I was just wondering what shampoo/conditioner (if you use it) you use on your Golden. I used to get an AKC shampoo that made my sweeties fur super soft and he always got a lot of compliments, then they stopped selling it at the store nearby and I can't find it online (even on Amazon!). So, I'm looking for something new! His current shampoo doesn't make his hair coarse, but it also doesn't feel very good either and it's a bit dull compared to how it used to shine. It's definitely not his food either, because that hasn't changed, just seems to be his shampoo.

For those of you that show your dogs and the coat has to look perfect what do you bathe your Golden with? I'd love it if his fur could be soft and shiny, especially since he loves bath time. 

Thanks for your help!


----------



## bethlehemgolden (Aug 2, 2014)

I am saving up for this. ASHLEY CRAIG - SHOW SALON & SPA :: Ashley Craig Pet Products, Inc - Original Greyhound Combs

and a boars hair brush.


----------



## Christen113 (Dec 3, 2014)

I love the Isle of Dogs shampoos. They leave the hair feeling great and they smell amazing. I think the single thing that helps them look the best is a really good blow dry though.


----------



## Brave (Oct 26, 2012)

I use isle of dogs #10 shampoo and #51 conditioner.
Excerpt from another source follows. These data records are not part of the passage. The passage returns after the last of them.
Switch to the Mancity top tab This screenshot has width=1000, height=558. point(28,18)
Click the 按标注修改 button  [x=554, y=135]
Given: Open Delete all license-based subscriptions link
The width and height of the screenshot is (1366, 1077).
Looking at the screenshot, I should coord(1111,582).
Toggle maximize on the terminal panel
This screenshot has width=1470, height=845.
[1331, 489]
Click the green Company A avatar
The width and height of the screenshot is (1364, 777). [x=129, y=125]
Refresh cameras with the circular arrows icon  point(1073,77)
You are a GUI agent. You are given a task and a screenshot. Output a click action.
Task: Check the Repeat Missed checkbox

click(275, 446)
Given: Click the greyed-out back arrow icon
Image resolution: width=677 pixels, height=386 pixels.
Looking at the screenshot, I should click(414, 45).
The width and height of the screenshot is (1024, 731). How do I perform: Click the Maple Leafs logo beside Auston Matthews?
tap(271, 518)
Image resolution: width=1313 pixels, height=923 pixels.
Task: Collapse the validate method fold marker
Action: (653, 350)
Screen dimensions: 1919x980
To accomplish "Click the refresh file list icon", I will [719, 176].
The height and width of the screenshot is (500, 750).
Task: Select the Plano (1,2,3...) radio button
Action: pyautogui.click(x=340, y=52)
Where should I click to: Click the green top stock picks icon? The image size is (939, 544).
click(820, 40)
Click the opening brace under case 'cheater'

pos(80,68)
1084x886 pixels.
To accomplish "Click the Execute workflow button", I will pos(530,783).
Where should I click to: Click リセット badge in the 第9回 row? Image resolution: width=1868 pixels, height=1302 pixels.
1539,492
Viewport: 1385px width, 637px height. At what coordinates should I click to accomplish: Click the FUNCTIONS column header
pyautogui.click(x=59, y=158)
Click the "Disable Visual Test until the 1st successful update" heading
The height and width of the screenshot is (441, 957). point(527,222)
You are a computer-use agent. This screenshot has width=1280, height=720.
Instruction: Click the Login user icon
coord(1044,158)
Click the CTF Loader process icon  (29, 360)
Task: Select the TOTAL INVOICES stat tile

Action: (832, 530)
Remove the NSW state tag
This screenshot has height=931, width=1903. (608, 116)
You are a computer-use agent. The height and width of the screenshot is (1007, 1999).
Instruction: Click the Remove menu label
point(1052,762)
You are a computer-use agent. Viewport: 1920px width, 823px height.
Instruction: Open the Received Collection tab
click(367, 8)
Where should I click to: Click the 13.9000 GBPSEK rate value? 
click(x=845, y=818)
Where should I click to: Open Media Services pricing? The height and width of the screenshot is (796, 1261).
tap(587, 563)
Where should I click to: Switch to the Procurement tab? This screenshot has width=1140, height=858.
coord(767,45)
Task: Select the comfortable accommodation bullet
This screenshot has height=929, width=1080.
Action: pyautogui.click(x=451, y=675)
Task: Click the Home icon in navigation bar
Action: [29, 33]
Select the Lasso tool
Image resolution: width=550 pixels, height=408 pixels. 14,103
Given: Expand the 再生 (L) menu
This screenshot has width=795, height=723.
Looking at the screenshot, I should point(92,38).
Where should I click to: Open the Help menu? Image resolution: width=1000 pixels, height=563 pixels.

Love it!!!


----------



## loraliromance (May 7, 2014)

Awesome, thank you all so much!


----------



## Daisy123 (Jan 26, 2009)

This dog dryer is amazing to give your dog soft hair and is reasonably priced at amazon.com. 

Go Pet Club 2 Speed Adjustable Temp Pet Dryer
[ame]http://www.amazon.com/Go-Pet-Club-Grooming-Dryer/dp/B00DX24SD2/ref=sr_1_1?ie=UTF8&qid=1439348710&sr=8-1&keywords=dog+dryer[/ame]











I also really like Earth bath shampoos.


----------



## SunnynSey (Jan 17, 2015)

I like All Systems Super conditioning shampoo


----------